Discussion in 'Other OSU and Professional Sports' started by kujirakira, Jun 29, 2018.

  1. kujirakira

    kujirakira Senior

    Not sure this is the correct subforum but seemed most applicable considering the generality of the question.

    Video is 4 years old, but I found it very interesting as I've often contemplated this subject.

    Bonus: Jesse Owens vs. Usain Bolt is his first case study.
  2. Dryden

    Dryden Sober as Sarkisian Staff Member Tech Admin

    That was really good, though the comparative use of the 1904 marathon from St. Louis wasn't really relevant.

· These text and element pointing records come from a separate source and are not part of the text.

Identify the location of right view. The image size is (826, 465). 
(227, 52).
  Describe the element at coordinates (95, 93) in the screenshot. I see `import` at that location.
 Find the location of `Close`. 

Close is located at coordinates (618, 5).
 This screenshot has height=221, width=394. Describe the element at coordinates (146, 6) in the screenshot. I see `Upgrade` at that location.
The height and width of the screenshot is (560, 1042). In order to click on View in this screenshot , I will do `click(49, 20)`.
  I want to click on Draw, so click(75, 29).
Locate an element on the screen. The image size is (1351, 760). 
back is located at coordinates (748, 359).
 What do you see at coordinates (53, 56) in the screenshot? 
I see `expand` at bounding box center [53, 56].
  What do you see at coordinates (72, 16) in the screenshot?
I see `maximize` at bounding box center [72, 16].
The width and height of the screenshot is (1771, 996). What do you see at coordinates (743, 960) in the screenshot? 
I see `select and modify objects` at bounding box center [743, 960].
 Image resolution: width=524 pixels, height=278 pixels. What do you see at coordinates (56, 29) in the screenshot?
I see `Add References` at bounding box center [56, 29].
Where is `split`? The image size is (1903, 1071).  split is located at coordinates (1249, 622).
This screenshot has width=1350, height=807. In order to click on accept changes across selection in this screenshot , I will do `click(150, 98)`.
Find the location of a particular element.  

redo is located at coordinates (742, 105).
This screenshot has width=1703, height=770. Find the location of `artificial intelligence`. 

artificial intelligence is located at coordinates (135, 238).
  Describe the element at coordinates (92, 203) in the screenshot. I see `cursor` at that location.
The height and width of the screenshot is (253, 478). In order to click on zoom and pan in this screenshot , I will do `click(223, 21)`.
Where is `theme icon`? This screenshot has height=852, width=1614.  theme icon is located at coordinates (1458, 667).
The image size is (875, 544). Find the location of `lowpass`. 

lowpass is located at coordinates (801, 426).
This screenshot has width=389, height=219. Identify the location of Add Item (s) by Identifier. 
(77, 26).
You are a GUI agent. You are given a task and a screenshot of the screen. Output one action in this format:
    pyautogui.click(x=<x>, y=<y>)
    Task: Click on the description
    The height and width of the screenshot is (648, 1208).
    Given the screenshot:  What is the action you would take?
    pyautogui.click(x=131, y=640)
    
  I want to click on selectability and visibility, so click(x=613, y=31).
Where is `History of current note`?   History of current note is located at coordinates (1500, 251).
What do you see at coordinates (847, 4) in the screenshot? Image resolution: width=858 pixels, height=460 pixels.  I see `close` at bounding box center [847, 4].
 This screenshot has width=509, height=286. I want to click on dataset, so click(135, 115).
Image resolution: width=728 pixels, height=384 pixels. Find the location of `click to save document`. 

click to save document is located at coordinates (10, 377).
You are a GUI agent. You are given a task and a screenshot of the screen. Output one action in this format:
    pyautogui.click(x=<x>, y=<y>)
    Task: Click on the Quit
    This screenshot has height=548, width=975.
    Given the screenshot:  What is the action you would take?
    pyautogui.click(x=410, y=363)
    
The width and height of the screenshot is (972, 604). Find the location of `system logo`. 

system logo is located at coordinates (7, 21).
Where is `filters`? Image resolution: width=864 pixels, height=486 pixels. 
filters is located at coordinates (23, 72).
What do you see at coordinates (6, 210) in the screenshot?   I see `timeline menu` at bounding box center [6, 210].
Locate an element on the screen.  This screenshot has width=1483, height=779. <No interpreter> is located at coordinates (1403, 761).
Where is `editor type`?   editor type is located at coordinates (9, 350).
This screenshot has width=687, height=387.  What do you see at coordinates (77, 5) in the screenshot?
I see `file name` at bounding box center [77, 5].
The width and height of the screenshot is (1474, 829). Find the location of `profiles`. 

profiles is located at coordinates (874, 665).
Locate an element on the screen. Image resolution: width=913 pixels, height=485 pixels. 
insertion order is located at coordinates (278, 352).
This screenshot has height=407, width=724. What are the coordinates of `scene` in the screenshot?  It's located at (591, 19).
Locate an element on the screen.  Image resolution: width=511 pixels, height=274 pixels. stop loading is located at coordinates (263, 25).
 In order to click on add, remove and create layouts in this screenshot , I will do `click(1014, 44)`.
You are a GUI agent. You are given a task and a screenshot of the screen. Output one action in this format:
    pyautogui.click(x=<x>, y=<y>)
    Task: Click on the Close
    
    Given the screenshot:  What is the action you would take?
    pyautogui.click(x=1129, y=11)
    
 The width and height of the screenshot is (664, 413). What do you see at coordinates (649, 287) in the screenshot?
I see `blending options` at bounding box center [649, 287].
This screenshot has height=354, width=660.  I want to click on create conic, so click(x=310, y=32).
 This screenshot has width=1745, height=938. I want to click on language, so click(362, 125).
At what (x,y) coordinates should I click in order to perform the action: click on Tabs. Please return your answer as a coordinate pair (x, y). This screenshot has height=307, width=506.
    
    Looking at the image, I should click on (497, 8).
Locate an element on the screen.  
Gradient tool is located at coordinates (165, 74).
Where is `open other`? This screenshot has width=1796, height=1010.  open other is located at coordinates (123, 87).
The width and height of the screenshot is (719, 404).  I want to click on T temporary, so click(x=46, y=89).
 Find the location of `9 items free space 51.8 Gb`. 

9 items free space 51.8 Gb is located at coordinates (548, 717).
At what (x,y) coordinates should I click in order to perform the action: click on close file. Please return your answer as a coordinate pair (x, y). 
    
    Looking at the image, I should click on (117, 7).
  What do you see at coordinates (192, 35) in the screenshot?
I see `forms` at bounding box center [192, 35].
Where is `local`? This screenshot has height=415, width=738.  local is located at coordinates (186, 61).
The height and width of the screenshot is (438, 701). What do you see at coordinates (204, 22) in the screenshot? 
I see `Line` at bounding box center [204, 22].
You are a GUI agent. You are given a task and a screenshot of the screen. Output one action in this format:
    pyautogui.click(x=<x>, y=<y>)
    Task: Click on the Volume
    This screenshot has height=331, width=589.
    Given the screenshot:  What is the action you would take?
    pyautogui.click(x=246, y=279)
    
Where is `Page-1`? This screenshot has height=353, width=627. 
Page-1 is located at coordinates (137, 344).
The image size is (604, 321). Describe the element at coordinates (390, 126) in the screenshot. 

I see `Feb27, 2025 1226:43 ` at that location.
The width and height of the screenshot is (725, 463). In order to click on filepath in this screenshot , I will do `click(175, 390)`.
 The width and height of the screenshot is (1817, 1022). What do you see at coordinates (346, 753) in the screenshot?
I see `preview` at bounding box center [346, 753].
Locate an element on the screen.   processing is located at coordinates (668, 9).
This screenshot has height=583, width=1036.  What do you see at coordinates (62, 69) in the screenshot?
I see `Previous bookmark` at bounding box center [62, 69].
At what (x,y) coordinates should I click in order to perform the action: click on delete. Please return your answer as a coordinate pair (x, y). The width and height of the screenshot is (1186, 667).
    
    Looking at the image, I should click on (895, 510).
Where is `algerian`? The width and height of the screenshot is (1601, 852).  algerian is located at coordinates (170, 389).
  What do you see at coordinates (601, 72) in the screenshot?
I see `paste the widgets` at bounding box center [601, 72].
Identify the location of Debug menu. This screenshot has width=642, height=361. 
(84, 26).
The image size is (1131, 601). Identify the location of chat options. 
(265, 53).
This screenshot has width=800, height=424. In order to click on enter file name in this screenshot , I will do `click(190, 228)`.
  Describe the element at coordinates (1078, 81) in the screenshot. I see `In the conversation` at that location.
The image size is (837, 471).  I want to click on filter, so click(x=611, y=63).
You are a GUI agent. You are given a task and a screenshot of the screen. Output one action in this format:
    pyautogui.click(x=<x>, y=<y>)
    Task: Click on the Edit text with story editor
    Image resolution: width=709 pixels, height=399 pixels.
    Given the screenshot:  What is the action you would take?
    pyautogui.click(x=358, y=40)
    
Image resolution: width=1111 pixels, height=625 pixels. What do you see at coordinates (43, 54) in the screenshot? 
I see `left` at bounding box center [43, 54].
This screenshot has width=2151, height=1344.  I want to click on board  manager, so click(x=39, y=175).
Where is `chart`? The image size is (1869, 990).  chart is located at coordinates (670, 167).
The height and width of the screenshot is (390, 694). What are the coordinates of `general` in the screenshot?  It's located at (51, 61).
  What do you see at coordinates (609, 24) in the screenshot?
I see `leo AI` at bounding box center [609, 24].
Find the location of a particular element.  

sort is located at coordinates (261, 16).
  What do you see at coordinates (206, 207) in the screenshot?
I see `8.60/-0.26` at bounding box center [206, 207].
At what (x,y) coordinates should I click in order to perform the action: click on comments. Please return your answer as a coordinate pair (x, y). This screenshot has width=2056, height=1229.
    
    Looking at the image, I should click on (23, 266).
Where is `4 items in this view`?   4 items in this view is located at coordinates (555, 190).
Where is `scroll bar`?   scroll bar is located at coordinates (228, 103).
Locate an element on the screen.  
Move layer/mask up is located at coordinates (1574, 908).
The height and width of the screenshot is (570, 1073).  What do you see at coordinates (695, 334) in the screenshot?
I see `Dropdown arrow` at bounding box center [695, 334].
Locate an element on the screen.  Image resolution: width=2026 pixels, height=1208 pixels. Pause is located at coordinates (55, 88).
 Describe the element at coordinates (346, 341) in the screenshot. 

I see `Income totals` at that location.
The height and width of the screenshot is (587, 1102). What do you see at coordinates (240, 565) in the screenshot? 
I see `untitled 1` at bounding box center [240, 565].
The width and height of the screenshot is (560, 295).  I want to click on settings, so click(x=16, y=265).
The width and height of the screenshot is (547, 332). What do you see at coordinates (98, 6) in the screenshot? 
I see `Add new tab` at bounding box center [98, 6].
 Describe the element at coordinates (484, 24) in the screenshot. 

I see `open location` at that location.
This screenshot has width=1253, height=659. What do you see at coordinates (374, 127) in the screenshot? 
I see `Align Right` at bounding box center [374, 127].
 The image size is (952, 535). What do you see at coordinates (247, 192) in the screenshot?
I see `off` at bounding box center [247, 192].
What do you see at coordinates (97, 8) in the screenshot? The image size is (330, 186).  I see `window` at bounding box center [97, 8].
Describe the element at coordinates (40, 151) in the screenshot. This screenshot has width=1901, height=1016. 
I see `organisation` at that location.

    That race was run in late August and because the organization was so poor, started at noon in 90 degree heat and 90% humidity, with only one water station along the entire route. Half the people who raced dropped out after about 10 miles, and several very nearly died. The man who "won" was hallucinating and could no longer walk, so was carried over the finish line by spectators.
  3. Thump

    Thump Hating the environment since 1994

    Jaxbuck and OHSportsFan like this.
  4. ORD_Buckeye

    ORD_Buckeye Wrong glass, Sir.

  5. Mike80

    Mike80 I speeka da eennggglieesshhhh

    I think the base athleticism is the same. I think the knowledge about nutrition, training and conditioning and injury care are far superior and that's where the difference lies...
    ORD_Buckeye, OHSportsFan and Thump like this.
  6. Taosman

    Taosman Don't tase me,bro!

    The PEDs are available to mid-schoolers now. The knowledge of nutrition is much improved now. Training is more available to young players in all sports now. It all adds up to a better player.
  7. kujirakira

    kujirakira Senior

    Some of that is definitely the case, but he highlights how just changing the material the track is made of makes almost all the difference between Owens and Bolt. He makes this point again by showing the technology in bathing suits with Olympic swimmers.
    The technology of equipment, facilities, etc. has exploded and enabled elite athletes to maximize their efforts.

    The 2nd major area is the specialization of athletes that we now do. Back in 30s-50s, it was about being competitive at multiple sports/positions. An average body type. Today the elite athletes are selected and sorted based on ideal genetic makeups ... a WR could never be a LT in the NFL.
    This was further shown with that crazy height statistic -- if you know a male in 20s-30s above a certain height in the US, they are practically guaranteed to be in the NBA right now. But height isn't the only thing NBA looks for, the average NBA player also shatters the conventional rules about limb:torso ratio. Da Vinci's human circle doesn't work for NBA players.
    He made it again with the Kenyan runners - the most elite distance runners in the world are Kenyan, but even among Kenyans they come from just 1 tribe that has those crazy genetics of long limbs and short torsos.
    It's the Horses of Courses principle applied to pro athletes.